IMF’s Managing Director Kristalina Georgieve recently estimated that global growth would be 2.9%, a dip of 0.5% from previous estimates. A drop of similar magnitude can be expected for India from the 4.9% made for the current fiscal year.

A possible fallout could be a rise in social unrest – a likely factor for the widening of the protests over the Citizenship (Amendment) Act is that it also helps give vent to the feelings of frustration and hopelessness building up among the young as unemployment rose.

The commercial and industrial headline from the crisis is that coronavirus has hit the world's factory, China, and the disruption in the supply chains has hit manufacturing around the world and also the availability of goods made in that country. This has exposed the weak point of globalisation that benefited China at the expense of the rest of the world.

India is facing a shortage of parts for cell phones and ingredients for some medications because of shutdowns in China and this shortfall may extend to other products. Besides disrupting manufacturing, shortages of finished products can exert some inflationary pressure there as elsewhere in the world.

The global trade disruption presents three possible scenarios: A retrenchment from globalisation entrenched through the World Trade Organisation that is already under stress from Trump's trade wars; flowing from it as well as a future insurance, a trend towards reinvigorating domestic manufacture, and the reorientation of the supply chains away from China.

If the WTO structure is shaken, India could try to boost domestic manufacture even of simple things like Deepavali fireworks or religious icons that are increasingly outsourced to China.

It could also try to vie for the downstream of supply chains that multinationals want to relocate. (Lacking the capacity of chip foundries, for example, the cell phone manufacturer that moved to India has been hit by the China closures.) But for this to happen, India will have to create the physical and human infrastructures – the transportation and energy networks for manufacture and the social and educational development of people in the populous inland areas.

There are, however, two barriers to this: Competition from not only other developing countries, but also from the developed countries that would want the supply chains closer in, and a cutback in corporate investments.

UNCTAD has said that reeling from the effects of the coronavirus, multinationals are cutting back on capital investments and the flow of foreign direct investments (FDI) can drop by 5 to 15%. This will affect both the expected regular FDI flow to India as well as the possible relocation of manufacturing.

While China may re-emerge from the crisis slightly weakened, the consequences can be devastating for countries like India, which missed out on most of the benefits of rapid globalisation and do not have the capital accumulation, unless they can reinvent themselves.

At a much deeper – if philosophical – level, the world may emerge from the crisis re-fragmented.
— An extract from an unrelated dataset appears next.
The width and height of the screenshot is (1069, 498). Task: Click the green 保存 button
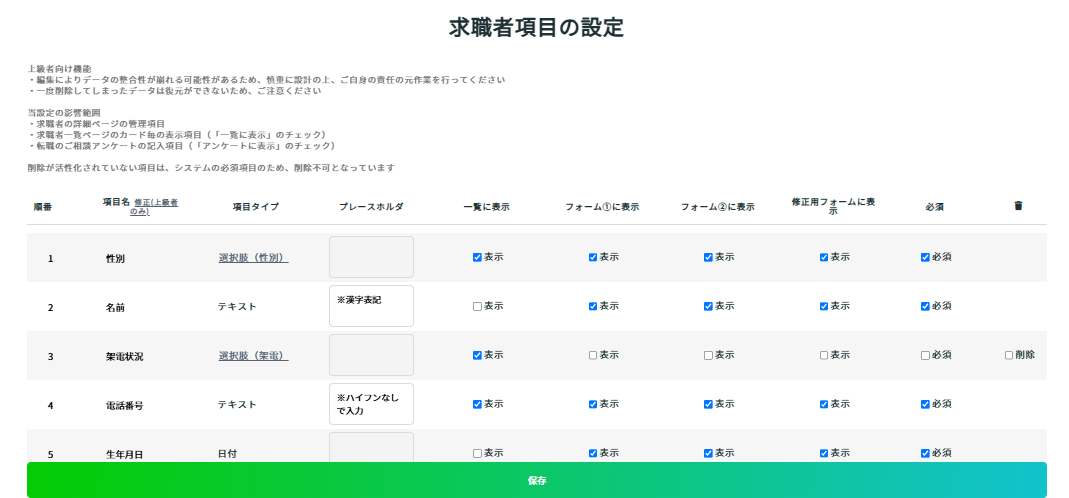(536, 480)
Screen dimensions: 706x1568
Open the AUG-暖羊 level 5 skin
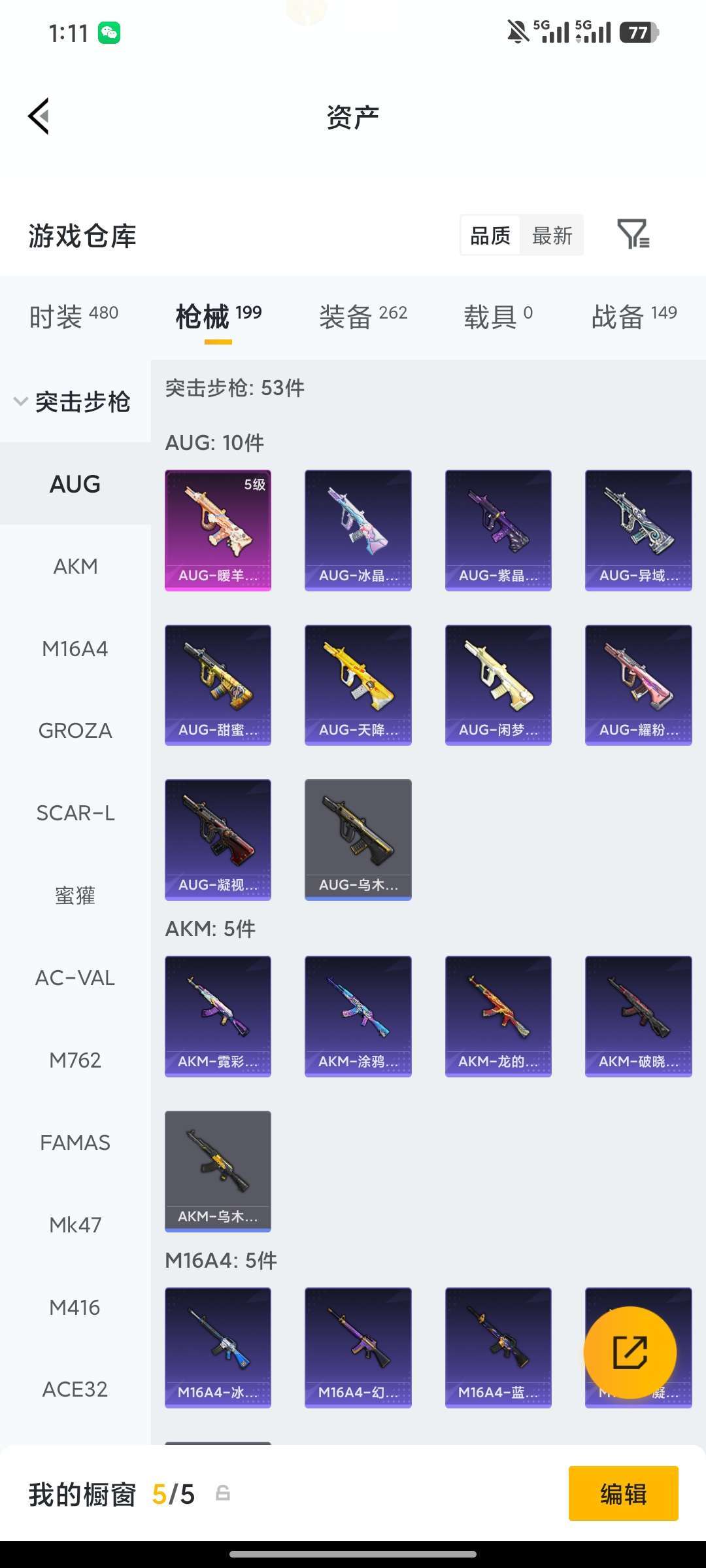click(x=218, y=530)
The Great Wall of Coronavirus is dividing nations that moved towards free travel.

The Italian lockdown is testing the concept of a Western Europe without borders, already shaken by Brexit and the German-engineered refugee influx before that. The Schengen Agreement of 1985, which grew to 26 members, is at risk from Italy's restrictions, that could creep. Wholesale barring of Chinese citizens from entering certain countries is another setback to relaxed global travel.

An article of faith for globalists and many economists and business leaders is that globalisation and the competition it engendered led to greater innovation and making products affordable, and the fast economic growth helped millions out of poverty.

What would happen to these if barriers began to show up again?

The Covid-19 crisis has exposed the weak points of globalisation and it may be time to re-evaluate it, if it had gone too far too soon, and where nations situate themselves ideologically, as much as economically.